Paban Chowdhury is a retired civil servant and the former Chairman of the Bangladesh Economic Zones Authority (BEZA). He is the chief advisor of City Group. He was the Director General of the Prime Minister's Office of Prime Minister Sheikh Hasina.

==Career==
Chowdhury was the Additional Secretary of the Prime Minister's Office. In January 2014, Chowdhury was part of an investigation team that looked at allegations of sexual harassment allegations against Md. Tauhedul Islam, the Bangladesh Consul General in Milan, by a coworker. The investigation team, which included Additional Secretary of the Ministry of Foreign Affairs Jishnu Roy Chowdhury and director Kazi Anarkoly, found evidence in favor of the allegations.

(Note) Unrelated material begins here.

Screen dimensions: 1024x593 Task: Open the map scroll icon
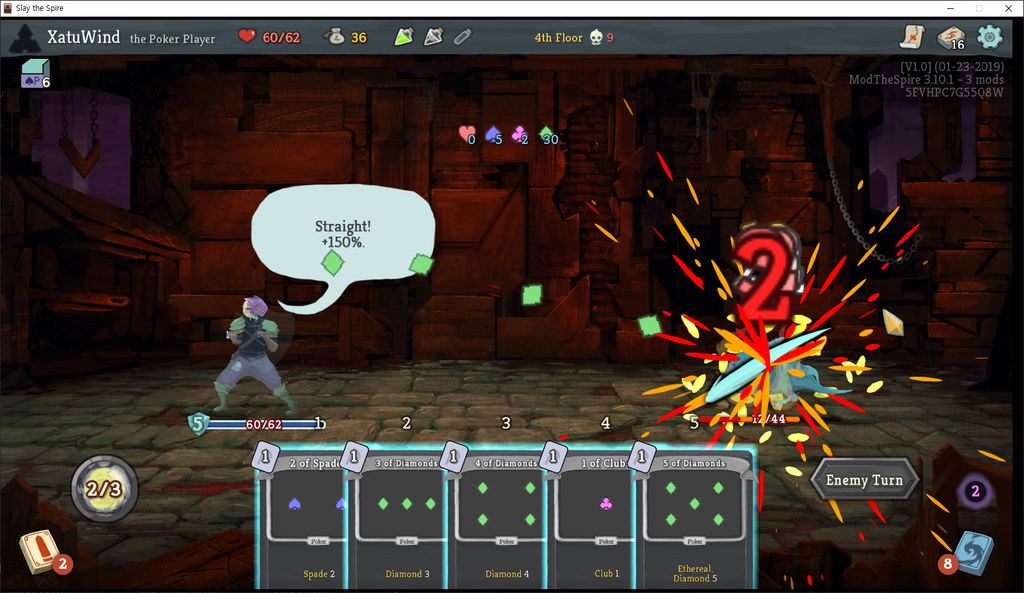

On 30 June 2014, Chowdhury was appointed chairman of the Bangladesh Economic Zones Authority. He was promoted to secretary in 2015. He was reappointed chairman on 28 June 2017. His term was again extended in 2019 for which he thanked Prime Minister Sheikh Hasina. He received a 200 million investment from Ashraful Haq Chowdhury of Star Infrastructure Dev. Consortium Limited for building industries at the Mirasharai Economic Zone. He launched a one stop service center for the BEZA.

Chowdhury announced plans to offer more incentives to encourage investments during the COVID-19 pandemic in Bangladesh. He removed registration fees for private economic zones. It received US$6 billion investment offers in 2020. He announced 43.67 billion BDT investment to develop National Special Economic Zone.

Chowdhury is the chief advisor of City Group. Following the fall of the Sheikh Hasina led Awami League government, he has been one of the accused in an attempted murder case, along with 52 other former secretaries, for alleged involvement in indiscriminate firing on protesters during the Students against Discrimination movement.